_Exercise aim_. Update the data below by replacing "GUI agent" with "desktop assistant" wherever it occurs, leaving all other text unchanged.

_Saved data entries_.

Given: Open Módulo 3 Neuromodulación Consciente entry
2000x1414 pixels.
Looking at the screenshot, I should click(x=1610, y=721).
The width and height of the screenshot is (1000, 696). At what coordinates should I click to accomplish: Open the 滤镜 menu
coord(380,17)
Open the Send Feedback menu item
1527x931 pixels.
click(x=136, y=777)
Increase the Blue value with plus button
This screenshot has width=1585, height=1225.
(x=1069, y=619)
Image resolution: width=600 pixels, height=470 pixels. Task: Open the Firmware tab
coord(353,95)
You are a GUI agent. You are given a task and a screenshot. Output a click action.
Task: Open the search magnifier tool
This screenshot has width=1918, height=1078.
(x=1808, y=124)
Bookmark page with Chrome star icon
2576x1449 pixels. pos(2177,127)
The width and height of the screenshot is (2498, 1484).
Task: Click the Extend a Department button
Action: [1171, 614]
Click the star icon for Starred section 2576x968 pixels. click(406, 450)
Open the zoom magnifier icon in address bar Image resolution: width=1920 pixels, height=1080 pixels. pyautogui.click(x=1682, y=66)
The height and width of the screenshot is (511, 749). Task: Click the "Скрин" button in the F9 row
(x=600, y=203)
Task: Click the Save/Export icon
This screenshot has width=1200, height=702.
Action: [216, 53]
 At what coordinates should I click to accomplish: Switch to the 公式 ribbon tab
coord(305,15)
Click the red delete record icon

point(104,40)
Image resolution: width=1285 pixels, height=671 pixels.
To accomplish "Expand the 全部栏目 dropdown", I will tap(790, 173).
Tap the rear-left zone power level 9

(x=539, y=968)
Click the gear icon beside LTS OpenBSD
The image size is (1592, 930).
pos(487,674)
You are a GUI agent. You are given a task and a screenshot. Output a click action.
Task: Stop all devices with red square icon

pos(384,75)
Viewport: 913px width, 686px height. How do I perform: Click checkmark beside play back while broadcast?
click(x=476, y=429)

_The answer_.
Given: Open Módulo 3 Neuromodulación Consciente entry
2000x1414 pixels.
Looking at the screenshot, I should click(x=1610, y=721).
The width and height of the screenshot is (1000, 696). At what coordinates should I click to accomplish: Open the 滤镜 menu
coord(380,17)
Open the Send Feedback menu item
1527x931 pixels.
click(x=136, y=777)
Increase the Blue value with plus button
This screenshot has width=1585, height=1225.
(x=1069, y=619)
Image resolution: width=600 pixels, height=470 pixels. Task: Open the Firmware tab
coord(353,95)
You are a desktop assistant. You are given a task and a screenshot. Output a click action.
Task: Open the search magnifier tool
This screenshot has width=1918, height=1078.
(x=1808, y=124)
Bookmark page with Chrome star icon
2576x1449 pixels. pos(2177,127)
The width and height of the screenshot is (2498, 1484).
Task: Click the Extend a Department button
Action: [1171, 614]
Click the star icon for Starred section 2576x968 pixels. click(406, 450)
Open the zoom magnifier icon in address bar Image resolution: width=1920 pixels, height=1080 pixels. pyautogui.click(x=1682, y=66)
The height and width of the screenshot is (511, 749). Task: Click the "Скрин" button in the F9 row
(x=600, y=203)
Task: Click the Save/Export icon
This screenshot has width=1200, height=702.
Action: [216, 53]
 At what coordinates should I click to accomplish: Switch to the 公式 ribbon tab
coord(305,15)
Click the red delete record icon

point(104,40)
Image resolution: width=1285 pixels, height=671 pixels.
To accomplish "Expand the 全部栏目 dropdown", I will tap(790, 173).
Tap the rear-left zone power level 9

(x=539, y=968)
Click the gear icon beside LTS OpenBSD
The image size is (1592, 930).
pos(487,674)
You are a desktop assistant. You are given a task and a screenshot. Output a click action.
Task: Stop all devices with red square icon

pos(384,75)
Viewport: 913px width, 686px height. How do I perform: Click checkmark beside play back while broadcast?
click(x=476, y=429)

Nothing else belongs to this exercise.